As part of her post-modeling career, Lakshmi wrote Easy Exotic, a book of international recipes and related essays, which was awarded Best First Book at the 1999 Gourmand World Cookbook Awards at Versailles. In 2006 she joined Top Chef, where she continues to serve as host. Despite her changed career path, however, her departure from modeling has certainly not made her exempt from the body image concerns that she faced in her early career. “I can tell you now, after having spent ten years on American television . . . that people talk about my appearance a lot more than they talk about [cohost] Tom Colicchio’s appearance because he’s a man. Nobody asks him how he keeps his figure on America’s Top Chef. Lucky for the show . . . I have three people whose sole job it is to make me look good.”

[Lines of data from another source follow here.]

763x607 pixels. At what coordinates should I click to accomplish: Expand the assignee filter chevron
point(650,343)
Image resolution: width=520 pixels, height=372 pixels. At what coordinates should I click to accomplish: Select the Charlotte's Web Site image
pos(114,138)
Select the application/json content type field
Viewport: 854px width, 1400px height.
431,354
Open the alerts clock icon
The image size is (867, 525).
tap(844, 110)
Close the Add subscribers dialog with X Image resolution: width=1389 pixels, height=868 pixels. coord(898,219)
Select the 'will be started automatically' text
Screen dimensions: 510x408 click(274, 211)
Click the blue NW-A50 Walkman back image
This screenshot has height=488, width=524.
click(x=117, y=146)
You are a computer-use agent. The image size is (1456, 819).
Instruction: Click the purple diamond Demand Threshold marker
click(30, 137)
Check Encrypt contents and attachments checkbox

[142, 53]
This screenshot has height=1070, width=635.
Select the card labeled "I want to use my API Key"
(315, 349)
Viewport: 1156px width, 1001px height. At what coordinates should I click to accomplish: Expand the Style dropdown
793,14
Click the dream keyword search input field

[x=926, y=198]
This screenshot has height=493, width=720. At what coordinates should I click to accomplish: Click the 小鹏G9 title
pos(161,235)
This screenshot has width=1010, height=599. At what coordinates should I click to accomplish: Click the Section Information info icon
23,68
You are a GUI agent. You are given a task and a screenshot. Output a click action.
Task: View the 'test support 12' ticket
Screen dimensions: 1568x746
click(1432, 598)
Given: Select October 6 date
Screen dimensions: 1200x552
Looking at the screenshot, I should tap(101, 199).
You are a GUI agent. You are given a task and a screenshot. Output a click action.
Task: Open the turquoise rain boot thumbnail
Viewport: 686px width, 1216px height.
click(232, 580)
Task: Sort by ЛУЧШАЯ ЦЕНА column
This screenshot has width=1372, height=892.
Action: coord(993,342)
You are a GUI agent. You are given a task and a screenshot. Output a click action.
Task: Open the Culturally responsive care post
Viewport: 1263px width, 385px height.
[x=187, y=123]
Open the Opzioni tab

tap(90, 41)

In addition to her work as a television personality and author, Lakshmi dedicates a lot of her time to helping women as cofounder of The Endometriosis Foundation of America, a nonprofit organization focused on increasing awareness, education, research, and legislative advocacy around the disease. Lakshmi has publicly spoken about her experience with endometriosis, and now as she speaks about the body image challenges models face, we see a trend: This is a woman who, in telling her story as she does in this memoir, reminds countless other women that they’re not alone in their struggles.

We love to see this kind of transparency from stars who aren’t afraid to use their influence to shine a light on complicated but valuable topics.